▸ PROBLEM TO WORK ON:
Exact copy, pictures excluded: print the lines from the one with "At what coordinates" through the final line of the records.

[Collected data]
______________________________
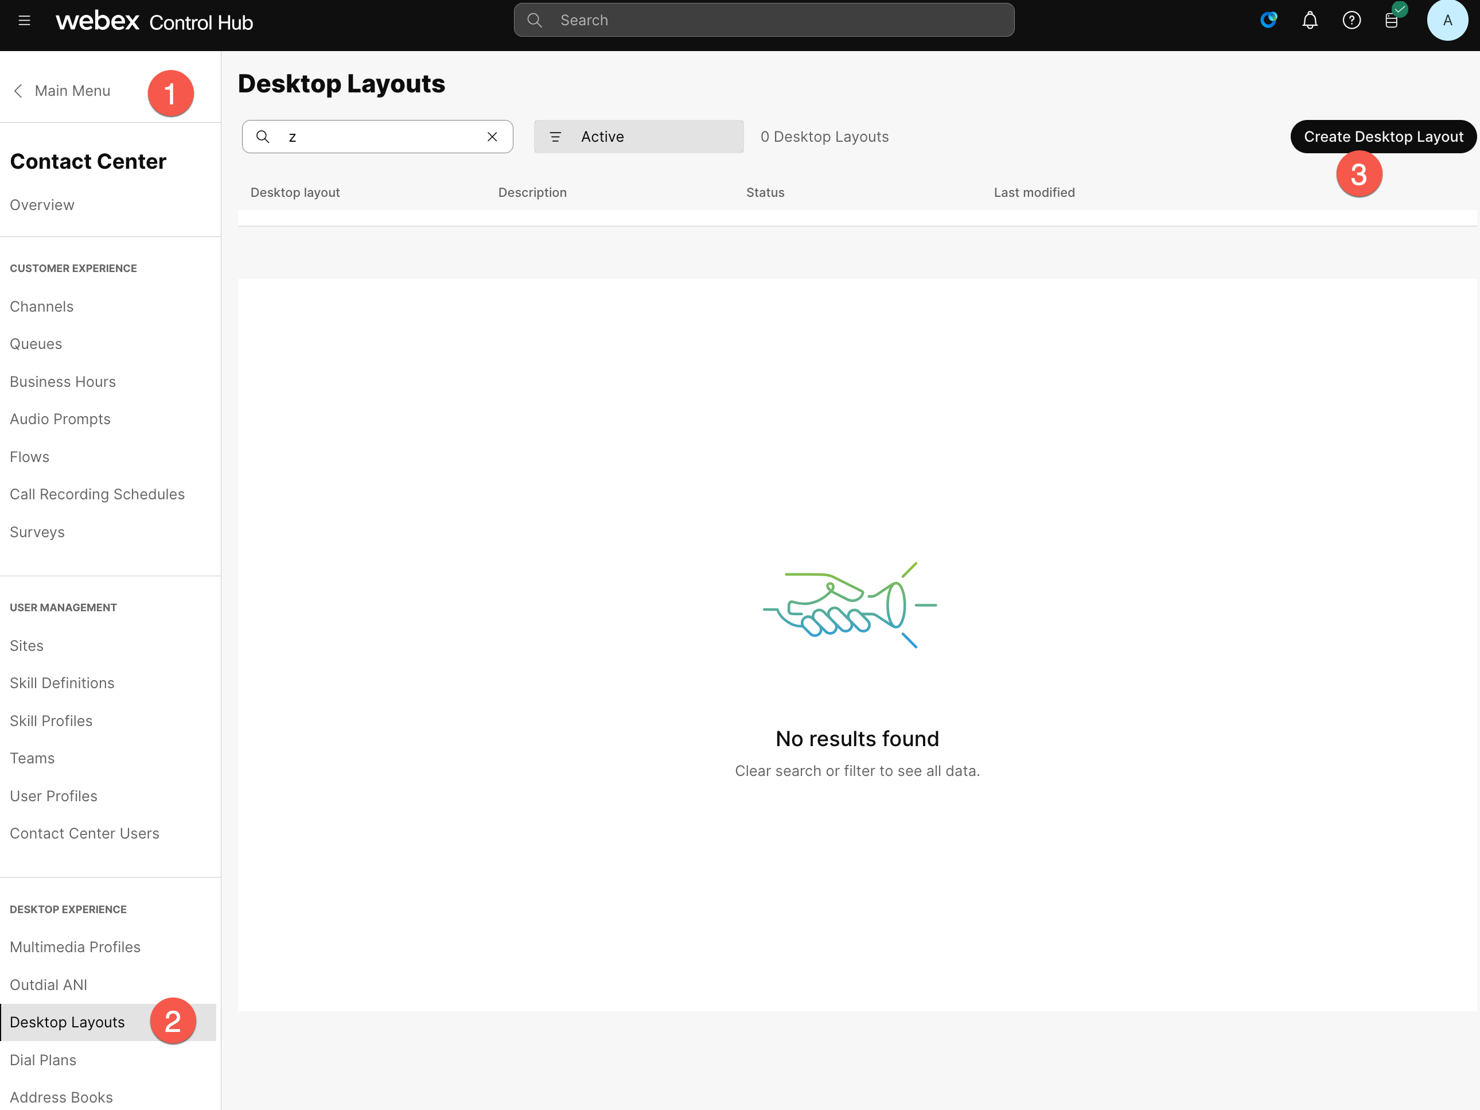Viewport: 1480px width, 1110px height.
Task: Open the Help question mark icon
Action: click(1352, 20)
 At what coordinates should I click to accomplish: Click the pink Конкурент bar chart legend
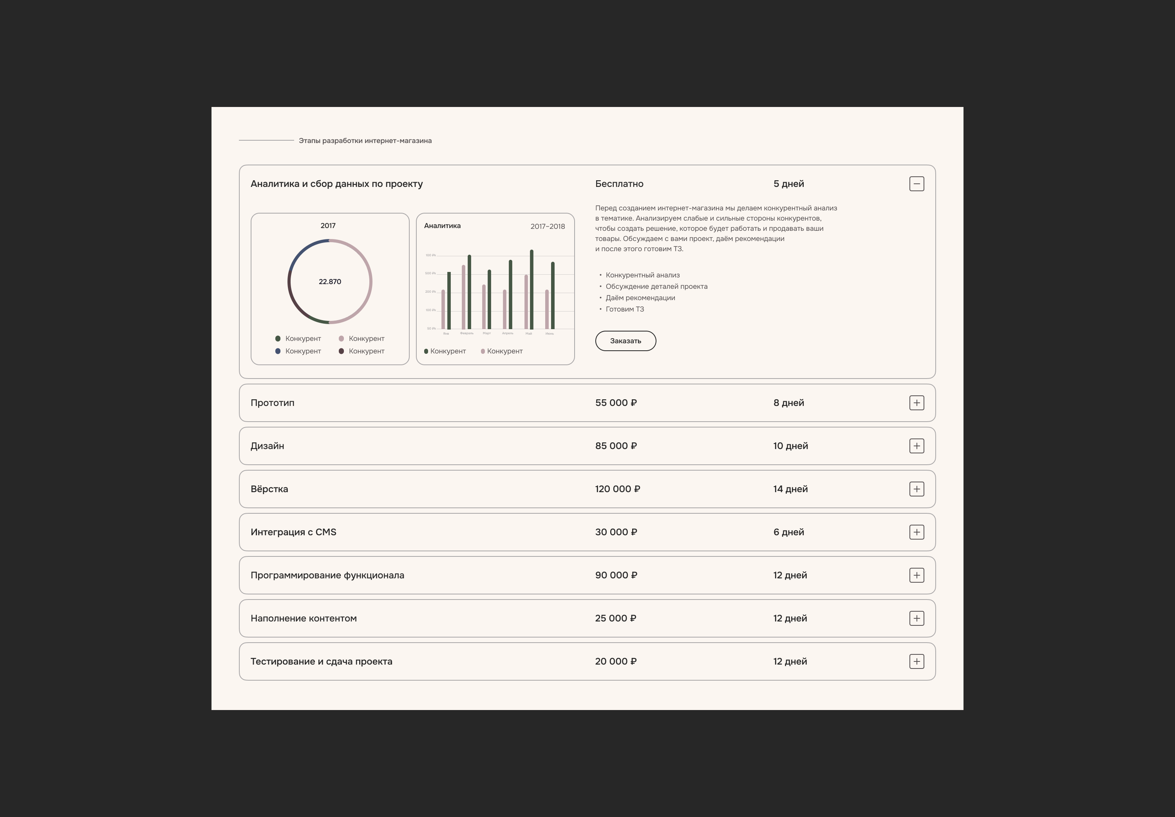pyautogui.click(x=501, y=351)
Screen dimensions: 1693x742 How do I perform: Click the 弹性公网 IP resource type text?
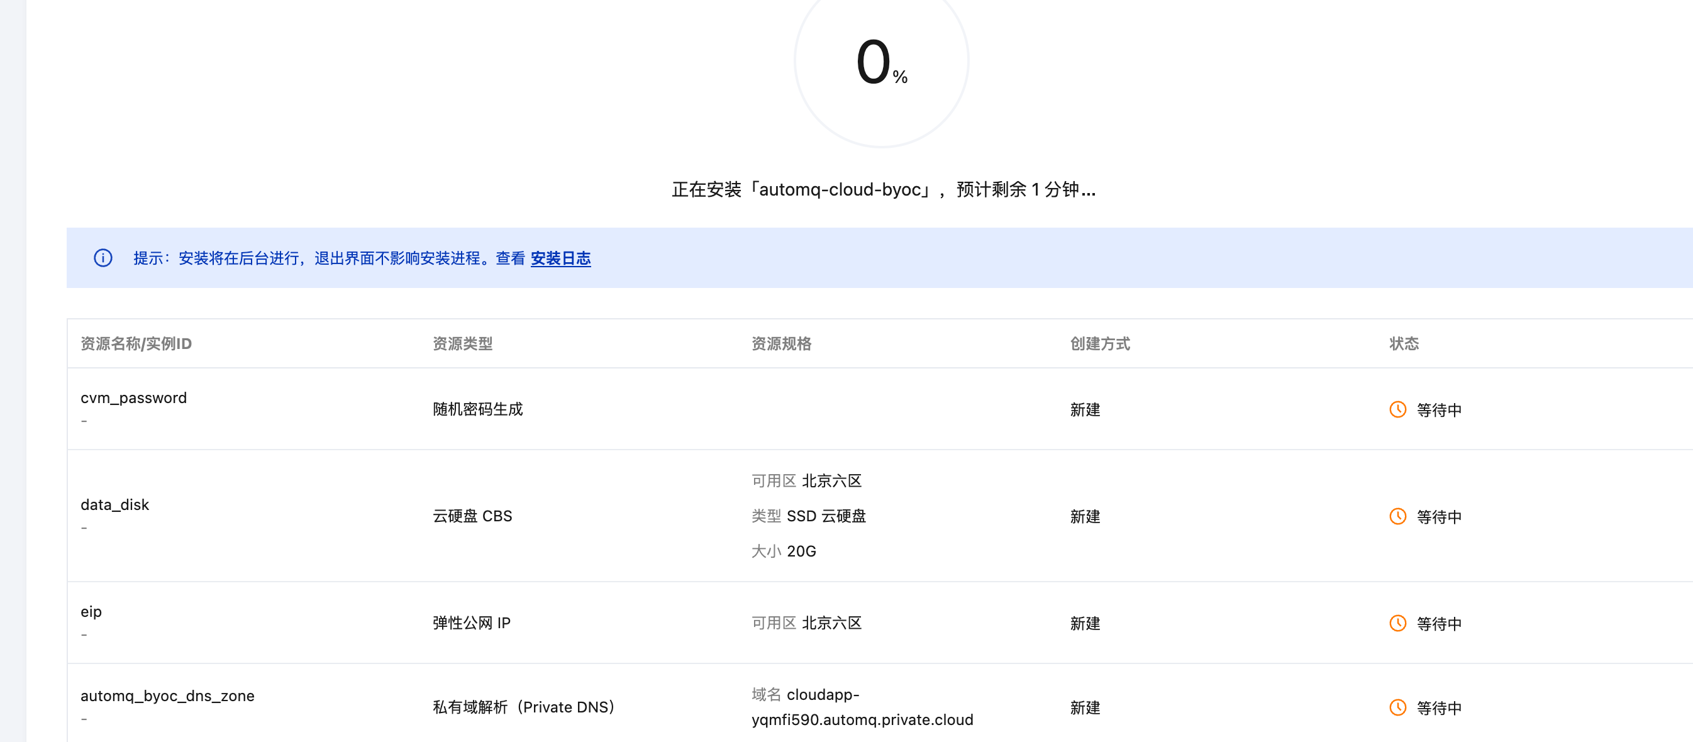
______________________________
▸ WORKED SOLUTION:
 At what coordinates should I click to accomplish: Click the pink Конкурент bar chart legend
pyautogui.click(x=501, y=351)
Screen dimensions: 1693x742 How do I perform: Click the 弹性公网 IP resource type text?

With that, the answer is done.